Now, the crisis is exacerbated by voters tired of years of austerity budgets, as reflected in the recent election results in Greece and France. There’s even serious, nontheoretical discussion that Greece may withdraw from the Euro zone, a conversation Carrasco said is extraordinary.
“A year ago, few politicians or policymakers would dare speak openly of Greece’s withdrawal from the Eurozone,” says Carrasco, an international finance expert and director of the UI Center for International Finance and Development. However, he said such a move would probably only push Europe even closer to economic apocalypse (making it appropriate that “apocalypse” is a Greek word).
“I don’t think it’s possible for Greece to withdraw without causing serious disruption in other countries and spread contagion to Italy and Spain,” says Carrasco. If that happens, he said that without additional precautions borrowing costs will likely skyrocket for the Italian and Spanish governments and investors will bail on those countries.
“It’s not clear that investors will distinguish between Greece on the one hand and Spain and Italy on the other,” says Carrasco. “They should, because Greece’s economy is much smaller and weaker, but the term “contagion” suggests that investors may act irrationally and follow the herd.”
He says the crisis puts European political leaders in a bind. Do what the investors and EU technocrats want—cut government spending and deficits—and you risk being thrown out of office by voters who are struggling financially and need government assistance to survive. But do what the voters want—restore government spending and increase debt—and investors will flee, slowing the economy further and making it even more difficult to pay off sovereign debt.

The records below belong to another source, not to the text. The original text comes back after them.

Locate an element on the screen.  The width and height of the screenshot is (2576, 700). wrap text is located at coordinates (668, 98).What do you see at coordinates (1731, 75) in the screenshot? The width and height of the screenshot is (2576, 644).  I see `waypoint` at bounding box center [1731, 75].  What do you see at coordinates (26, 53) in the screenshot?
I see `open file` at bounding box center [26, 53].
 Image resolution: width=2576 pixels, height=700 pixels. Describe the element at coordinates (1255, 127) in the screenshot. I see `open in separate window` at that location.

“We’re vividly seeing in this crisis how the power of the sovereign state has been diminished by globalization,” says Carrasco. “Politicians can talk about pro-growth policies instead of strict austerity—they actually argue without explaining that you can do both—but in many cases they are restricted in what they can do by international investors. If you scare investors away, what are you going to do? Governments can’t ignore investors.”
What is the ultimate fate of the euro and the Eurozone? Again, no one knows, Carrasco says.
“Although history can tell us something about the demise of monetary unions, we can’t use historical examples to predict with complete accuracy the fate of the Eurozone,” he says.